[Start Exercise data]
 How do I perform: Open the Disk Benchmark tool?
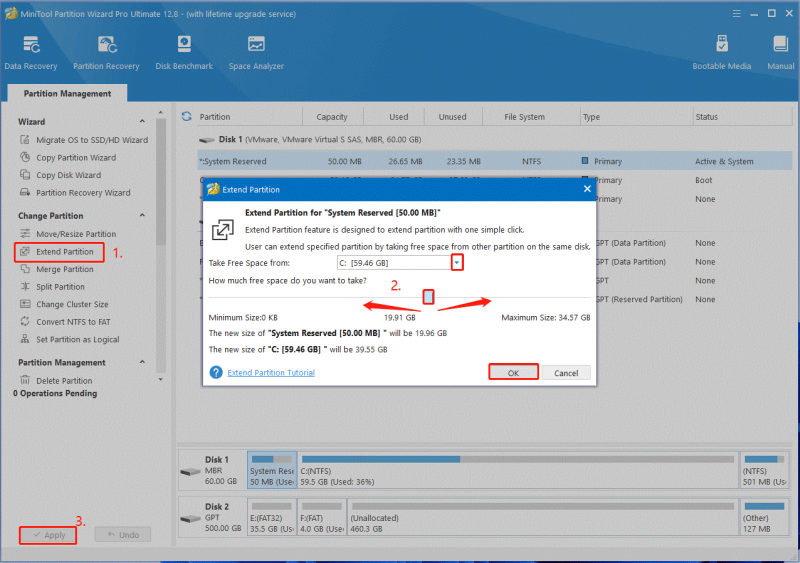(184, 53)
[End Exercise data]
[Start Exercise data]
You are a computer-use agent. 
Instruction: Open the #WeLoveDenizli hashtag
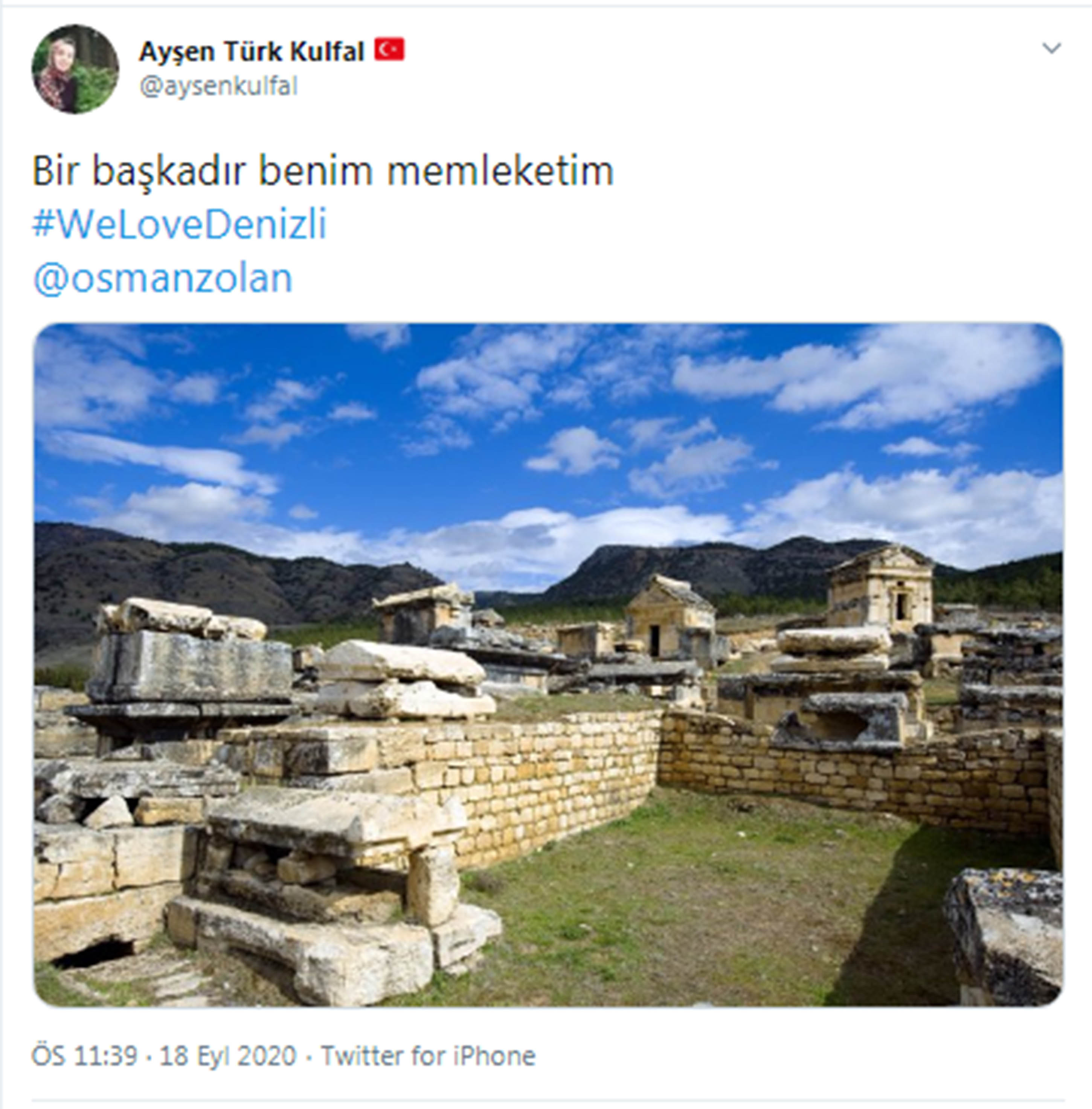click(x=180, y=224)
[End Exercise data]
[Start Exercise data]
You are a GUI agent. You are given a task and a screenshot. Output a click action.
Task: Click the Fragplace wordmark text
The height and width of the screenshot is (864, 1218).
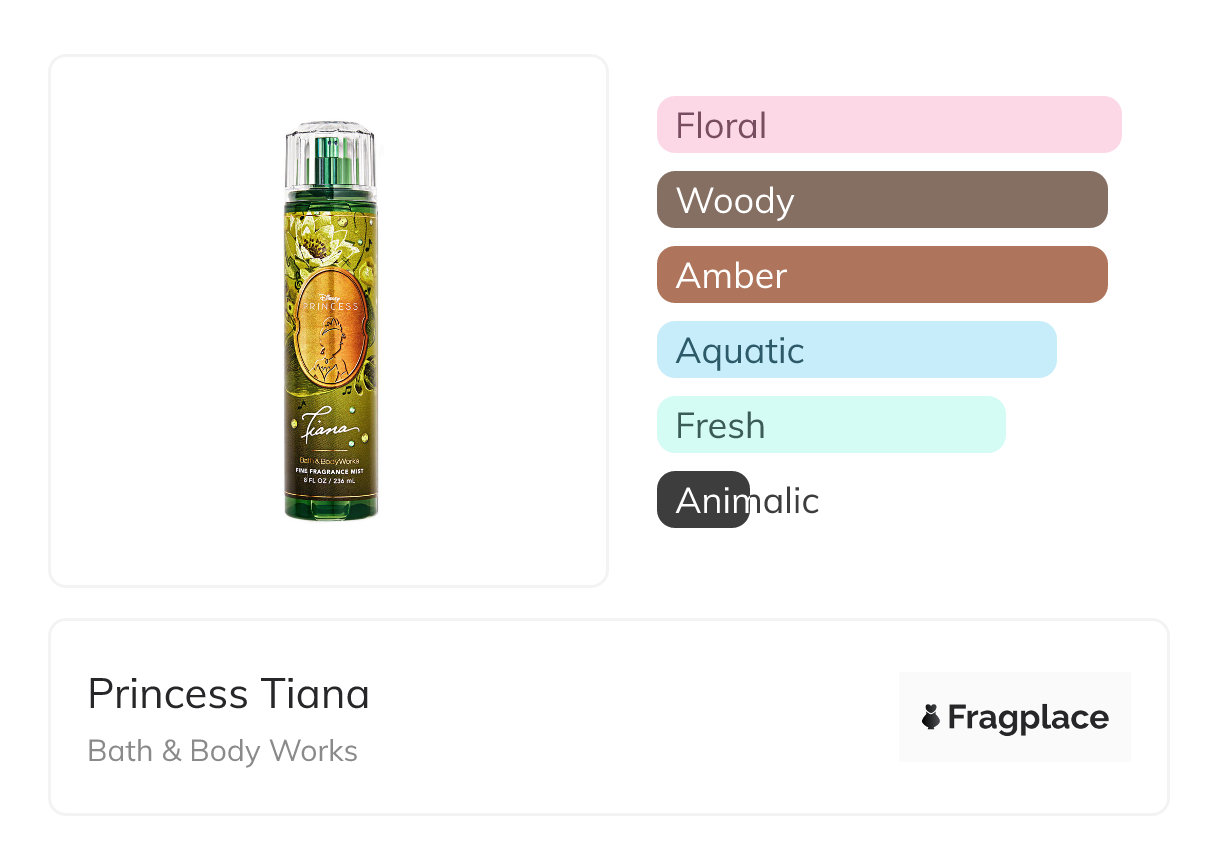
[End Exercise data]
▸ Given instruction
Copy the lines between the line holding "You are a computer-use agent." and the line holding "click(x=180, y=224)", inclusive, keeping them word for word. Leave the pictures out.

▸ Output for this exercise
You are a computer-use agent. 
Instruction: Open the #WeLoveDenizli hashtag
click(x=180, y=224)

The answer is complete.